When John Tierney wrote a cover story for the New York Times Magazine titled "Recycling Is Garbage," the reaction was fierce.

One critic sent him a box filled with garbage.

The 51-year-old reporter will have a prime opportunity to keep stirring things up after being named yesterday to the newspaper's op-ed page, succeeding William Safire as a columnist. A self-described libertarian, Tierney has mused about the privatization of Central Park (complete with turnstiles) and attacked commuter rail under the headline: "Amtrak Must Die."

"I don't like to make people angry for the sake of being angry, but I want to challenge people's assumptions," he says. As for his political views, "my gut feeling is that most people outside the Beltway can solve most of their problems without guidance from us."

The Times has been grooming Tierney for years. A veteran of the old Washington Star, he began writing the "Big City" column in 1994 -- first for the Sunday magazine, then twice a week for the Metro section -- before moving back to Washington in 2002. Tierney was handed the paper's campaign digest column, "Political Points," last year.

Editorial Page Editor Gail Collins says she likes Tierney's "contrarian" approach. She says he was not tapped to fill a "conservative" slot -- the only other columnist on the right is former Weekly Standard writer David Brooks -- but to broaden the "mix" of the generally liberal opinion pages.

"He's just a very interesting thinker," Collins says. "He thinks outside the box, has a very distinct worldview and I think he'll be a lot of fun. . . . He'll be writing about stuff in ways that no one else on our team does."

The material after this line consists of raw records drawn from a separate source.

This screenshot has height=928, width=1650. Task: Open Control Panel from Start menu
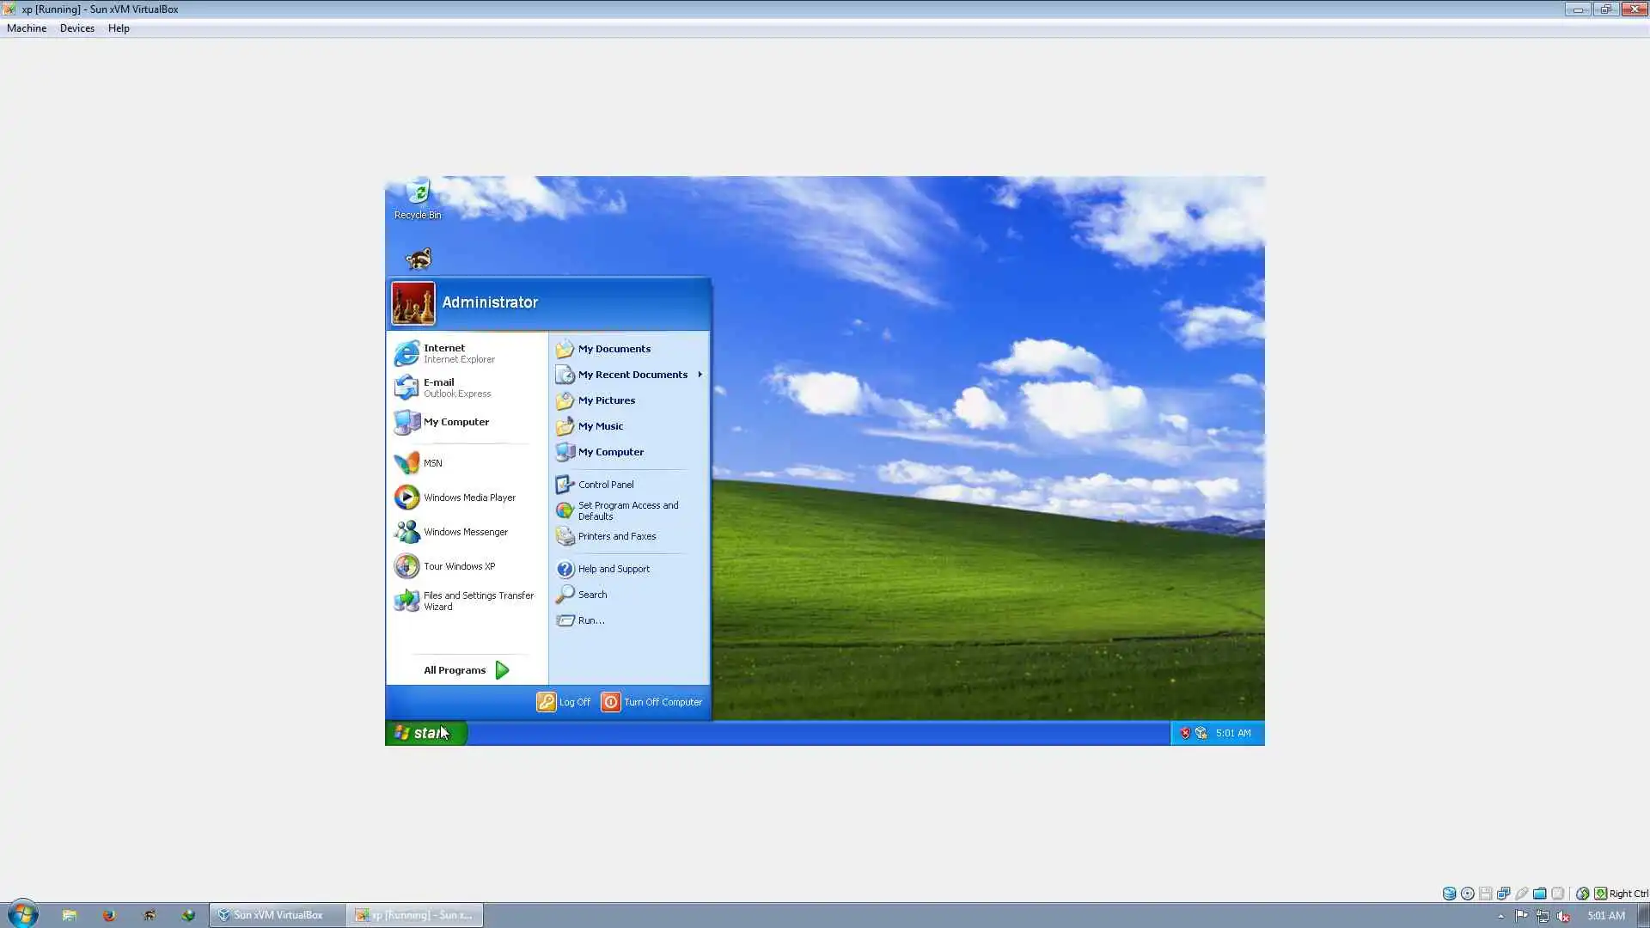pyautogui.click(x=605, y=485)
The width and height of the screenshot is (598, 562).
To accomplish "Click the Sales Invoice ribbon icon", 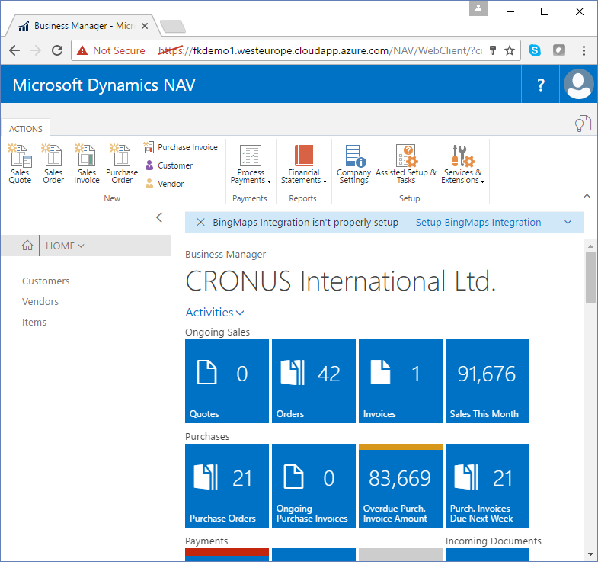I will (87, 163).
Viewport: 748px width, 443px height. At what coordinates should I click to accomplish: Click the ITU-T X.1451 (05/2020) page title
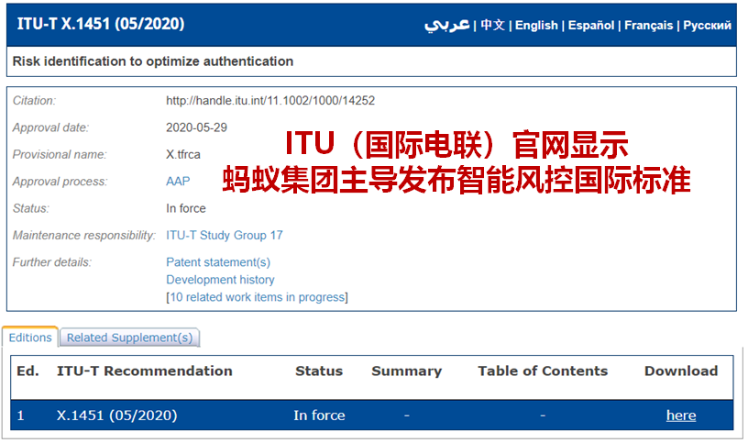101,24
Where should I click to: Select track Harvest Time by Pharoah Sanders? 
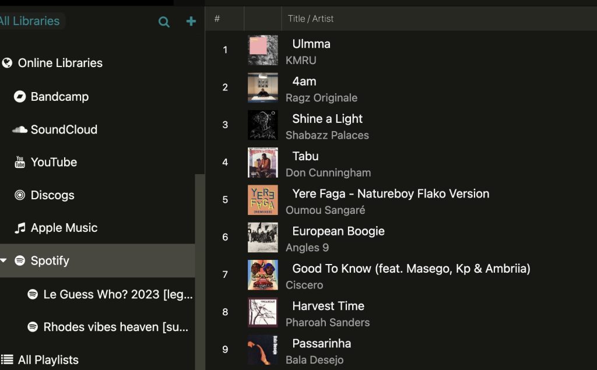pyautogui.click(x=401, y=312)

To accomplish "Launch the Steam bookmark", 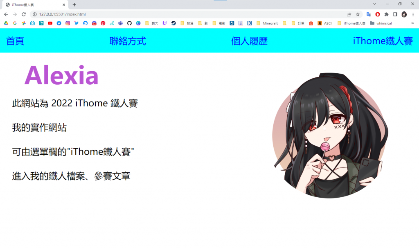I will pyautogui.click(x=173, y=23).
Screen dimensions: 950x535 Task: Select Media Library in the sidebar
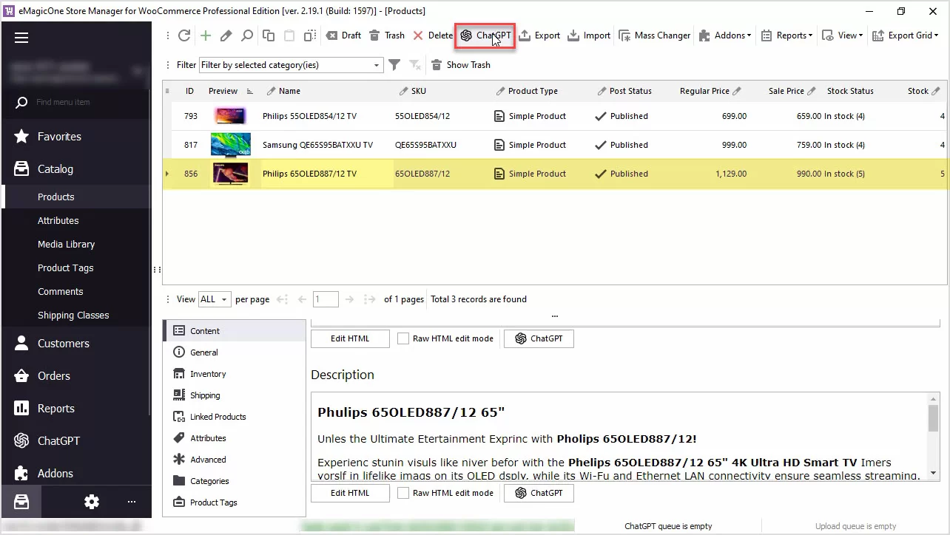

Tierney has pulled his share of stunts as a columnist. When Hillary Rodham Clinton and Rosie O'Donnell were attacking then-Mayor Rudy Giuliani for not allowing the homeless to sleep on New York's sidewalks, Tierney donned scruffy clothes and tried to sleep outside their homes (a security guard banished him from O'Donnell's gates). To test the reaction of cabbies, he once put on a ski mask, told them he had just robbed a bank and asked them to step on it (no one much cared). After New York was dubbed the nation's rudest city, he went to Nashville and posed as a blind panhandler with a rap-blaring boombox to see who would give him money (few did). But even Tierney's prank columns made serious points that brought them "closer to a series of briefs for laissez faire," the liberal American Prospect said in a profile. "In his breezy attacks on rent control, his advocacy of school-voucher programs and workfare, and his conceit that norms can be bought, he sides again and again with the free market and personal initiative." That, by the way, included a defense of strip clubs.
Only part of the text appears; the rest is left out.